Notwithstanding the progress that had been made in Massachusetts and New Hampshire, a few New England delegates at the Philadelphia Convention expressed opposition on June 5 to this “new set of ideas [which] seemed to have crept in since the Articles of Confederation were established.”31 But the Virginians held their ground. A radical departure from the procedure prescribed by the Articles was justified, said Madison, “because the new constitution should be ratified in the most unexceptionable form, and by the supreme authority of the people themselves.” To be sure, “the Articles of Confederation were defective in this respect, resting . . . on the legislative sanction only.”32 George Mason agreed. When the issue came up again on July 23, Mason declared that he “considered a reference of the plan to the authority of the people as one of the most important and essential of the Resolutions. The legislatures have no power to ratify it. They are the mere creatures of the State constitutions and cannot be greater than their creators.” Constitutions, he insisted, “are derived from the people. This doctrine should be cherished as the basis of free government.” Pointing to recent developments in the States, he reminded the delegates that “In some States, the governments were not derived from the clear and undisputed authority of the people. This was the case in Virginia. Some of the best and wisest citizens considered the constitution as established by an assumed authority. A National Constitution derived from such a source would be exposed to the severest criticisms.”33 These arguments carried the day, and the issue was not again debated in the Federal Convention.

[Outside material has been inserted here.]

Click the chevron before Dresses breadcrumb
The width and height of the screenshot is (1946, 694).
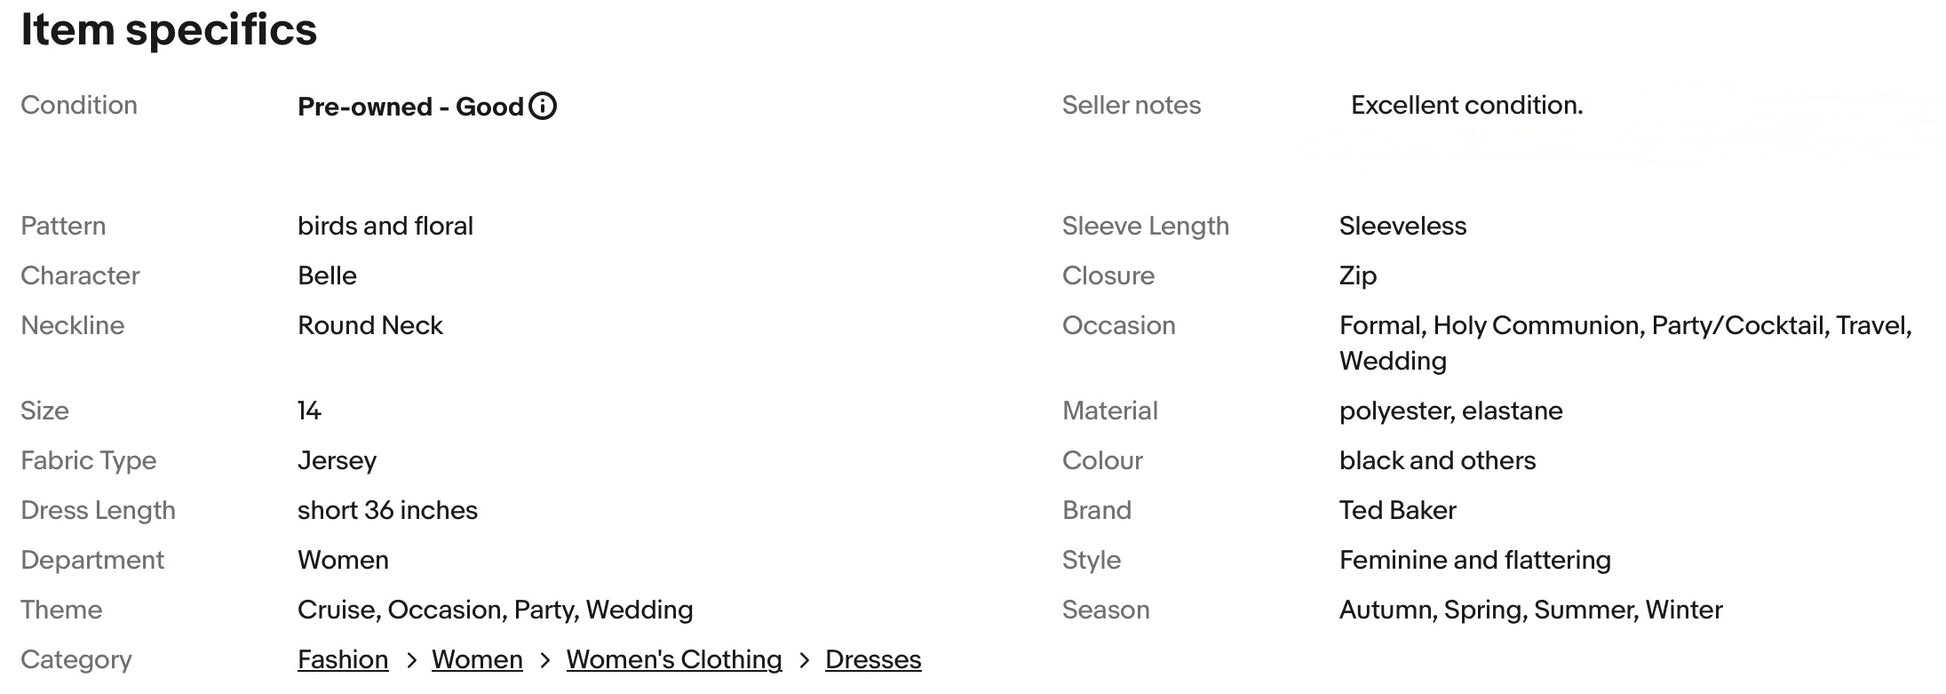point(804,661)
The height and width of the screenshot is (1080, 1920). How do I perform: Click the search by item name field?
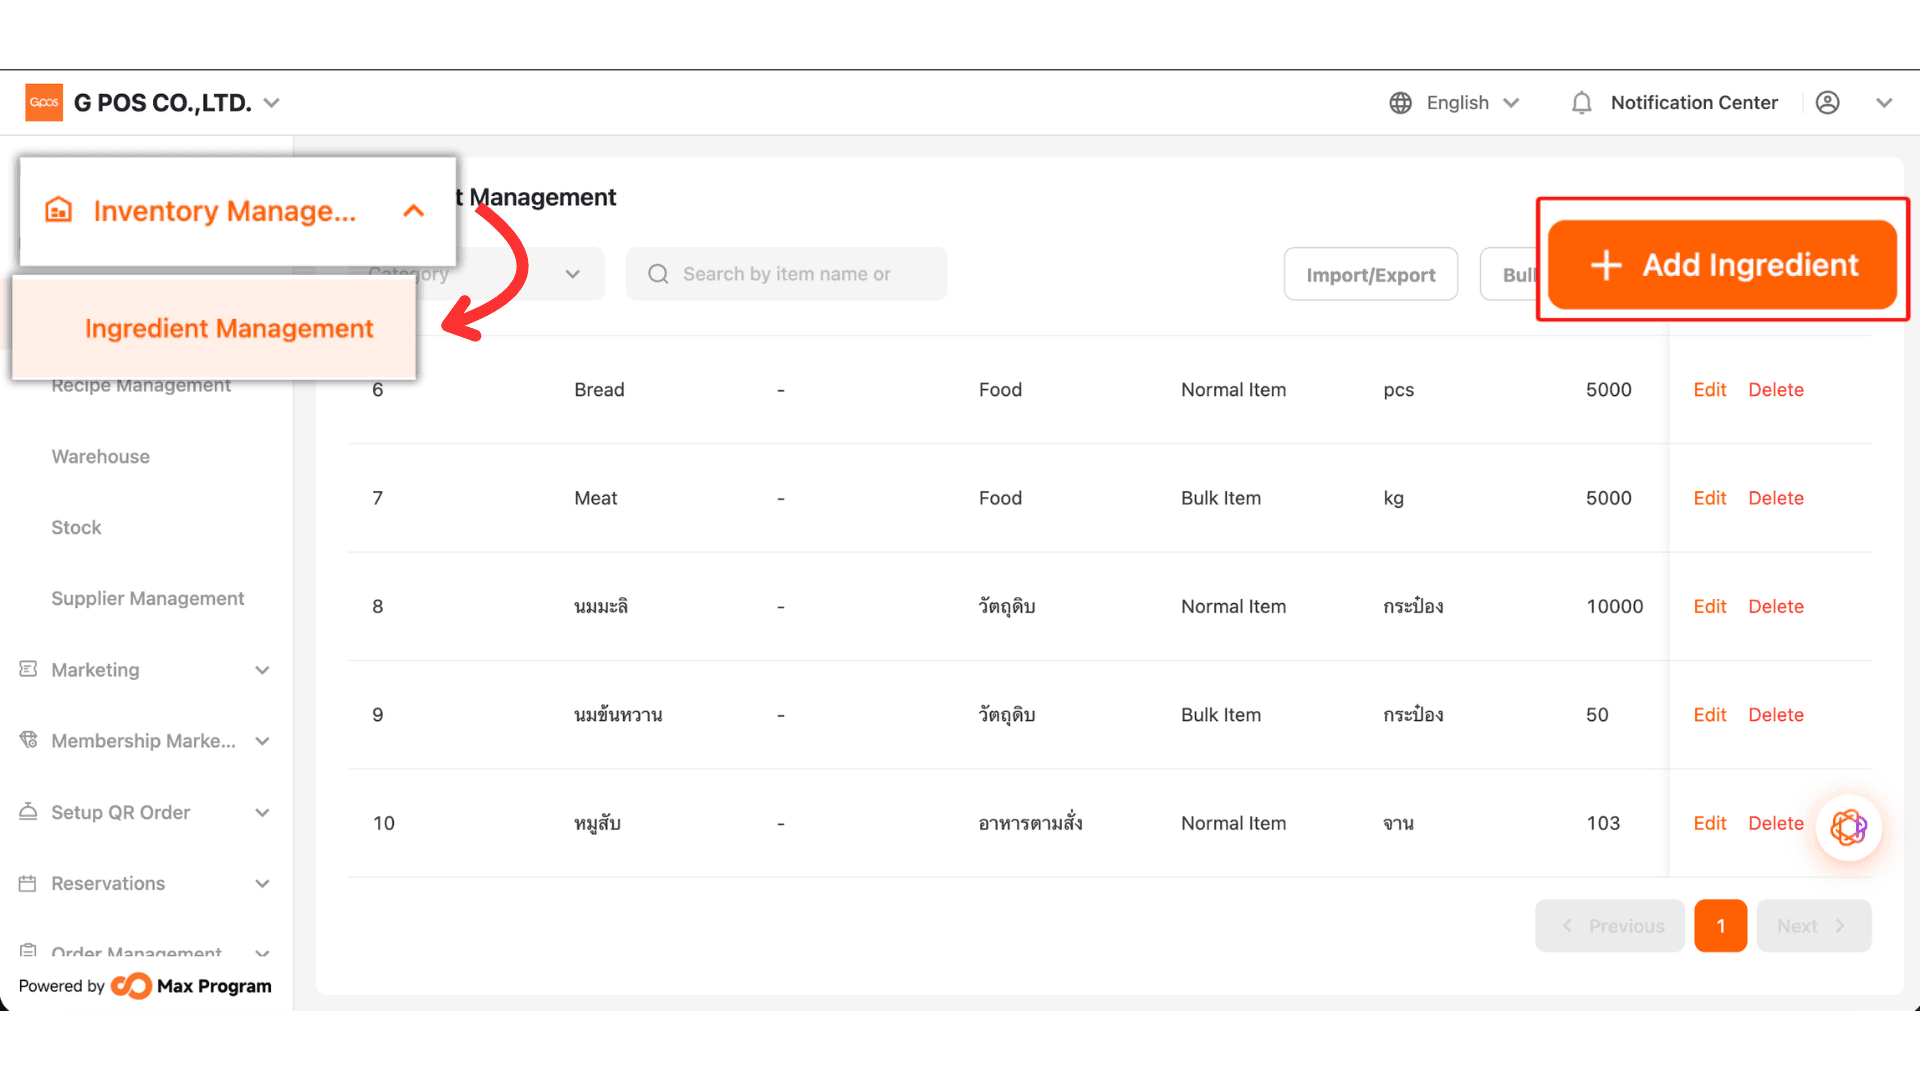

Hearing no objections, the Framers abandoned the unanimity requirement and in Article VI of the new Constitution provided that “The Ratification of the conventions of nine States shall be sufficient for the establishment of this Constitution between the States so ratifying the same.” Randolph and Mason were the chief supporters of nine, as nine States were required for important legislation under the Articles, and it was best, they argued, to preserve ideas already familiar to the people. As a concession to the States, the Framers provided under Article V that two-thirds of both houses of Congress or the States could in the future propose amendments to the Constitution, but that ratification would require the approval of the States—either three-fourths of the State legislatures or three-fourths of the States meeting in convention. The inclusion of these provisions gave the new Constitution an important democratic element it lacked under the Articles while at the same time preserving the principle of State representation in the amendment process. By giving the States the last word at the ratification stage, the Framers also made the States the final arbiters of any major constitutional conflict that might trigger the amendment device. These principles were further extended to the new bicameral Congress under the Constitution, with the House of Representatives serving to represent the people and the Senate the States. Ironically, the creation of the Constitution in 1787 is the only instance in which the State legislatures have initiated a change of the fundamental law since the Constitution was adopted. All the amendments since then have been proposed by Congress, and only one of these—the Twenty-first, repealing the Prohibition Amendment—has been ratified by State conventions. All the rest have been approved by State legislatures.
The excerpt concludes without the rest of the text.